═══ RECORDS TO PROCESS ═══
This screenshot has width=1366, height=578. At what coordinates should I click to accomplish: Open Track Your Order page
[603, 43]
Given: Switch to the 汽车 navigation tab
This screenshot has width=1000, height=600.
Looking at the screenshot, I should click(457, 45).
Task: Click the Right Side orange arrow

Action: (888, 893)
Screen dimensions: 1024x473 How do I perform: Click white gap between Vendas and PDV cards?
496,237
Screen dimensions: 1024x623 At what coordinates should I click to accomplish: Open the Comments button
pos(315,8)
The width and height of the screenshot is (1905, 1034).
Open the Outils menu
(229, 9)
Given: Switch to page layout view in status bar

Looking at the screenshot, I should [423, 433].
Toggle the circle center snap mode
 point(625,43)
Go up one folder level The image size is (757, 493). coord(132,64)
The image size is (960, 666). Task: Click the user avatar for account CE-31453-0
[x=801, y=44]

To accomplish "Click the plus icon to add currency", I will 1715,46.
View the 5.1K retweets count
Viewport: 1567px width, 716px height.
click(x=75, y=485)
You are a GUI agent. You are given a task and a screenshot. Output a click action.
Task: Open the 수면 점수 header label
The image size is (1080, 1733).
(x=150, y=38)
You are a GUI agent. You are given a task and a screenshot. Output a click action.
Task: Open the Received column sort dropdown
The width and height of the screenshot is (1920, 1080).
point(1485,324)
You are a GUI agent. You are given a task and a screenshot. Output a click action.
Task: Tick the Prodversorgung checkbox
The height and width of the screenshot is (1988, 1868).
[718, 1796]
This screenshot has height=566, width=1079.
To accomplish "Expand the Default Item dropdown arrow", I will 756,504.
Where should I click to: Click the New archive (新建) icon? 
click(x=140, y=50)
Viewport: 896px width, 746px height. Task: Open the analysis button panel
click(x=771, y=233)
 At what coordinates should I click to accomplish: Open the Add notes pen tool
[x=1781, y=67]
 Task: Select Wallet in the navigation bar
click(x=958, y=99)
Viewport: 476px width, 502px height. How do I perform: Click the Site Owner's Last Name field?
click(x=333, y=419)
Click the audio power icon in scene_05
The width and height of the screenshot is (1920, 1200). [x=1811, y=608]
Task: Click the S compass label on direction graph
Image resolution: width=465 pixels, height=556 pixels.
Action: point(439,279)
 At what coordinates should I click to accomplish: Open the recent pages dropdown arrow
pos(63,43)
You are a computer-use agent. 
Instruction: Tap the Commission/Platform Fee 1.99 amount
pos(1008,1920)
═══
WHAT NEEDS TO BE DONE -
Starting at the first of the items and ending at the line containing "click(x=333, y=419)", write the lines out again with "Viewport" changed to "Window" and everything else left as it is.

FULL SOLUTION -
This screenshot has width=1366, height=578. At what coordinates should I click to accomplish: Open Track Your Order page
[603, 43]
Given: Switch to the 汽车 navigation tab
This screenshot has width=1000, height=600.
Looking at the screenshot, I should click(457, 45).
Task: Click the Right Side orange arrow

Action: (888, 893)
Screen dimensions: 1024x473 How do I perform: Click white gap between Vendas and PDV cards?
496,237
Screen dimensions: 1024x623 At what coordinates should I click to accomplish: Open the Comments button
pos(315,8)
The width and height of the screenshot is (1905, 1034).
Open the Outils menu
(229, 9)
Given: Switch to page layout view in status bar

Looking at the screenshot, I should [423, 433].
Toggle the circle center snap mode
 point(625,43)
Go up one folder level The image size is (757, 493). coord(132,64)
The image size is (960, 666). Task: Click the user avatar for account CE-31453-0
[x=801, y=44]

To accomplish "Click the plus icon to add currency", I will 1715,46.
View the 5.1K retweets count
Window: 1567px width, 716px height.
click(x=75, y=485)
You are a GUI agent. You are given a task and a screenshot. Output a click action.
Task: Open the 수면 점수 header label
The image size is (1080, 1733).
(x=150, y=38)
You are a GUI agent. You are given a task and a screenshot. Output a click action.
Task: Open the Received column sort dropdown
The width and height of the screenshot is (1920, 1080).
point(1485,324)
You are a GUI agent. You are given a task and a screenshot. Output a click action.
Task: Tick the Prodversorgung checkbox
The height and width of the screenshot is (1988, 1868).
[718, 1796]
This screenshot has height=566, width=1079.
To accomplish "Expand the Default Item dropdown arrow", I will 756,504.
Where should I click to: Click the New archive (新建) icon? 
click(x=140, y=50)
Window: 896px width, 746px height. Task: Open the analysis button panel
click(x=771, y=233)
 At what coordinates should I click to accomplish: Open the Add notes pen tool
[x=1781, y=67]
 Task: Select Wallet in the navigation bar
click(x=958, y=99)
Window: 476px width, 502px height. How do I perform: Click the Site Owner's Last Name field?
click(x=333, y=419)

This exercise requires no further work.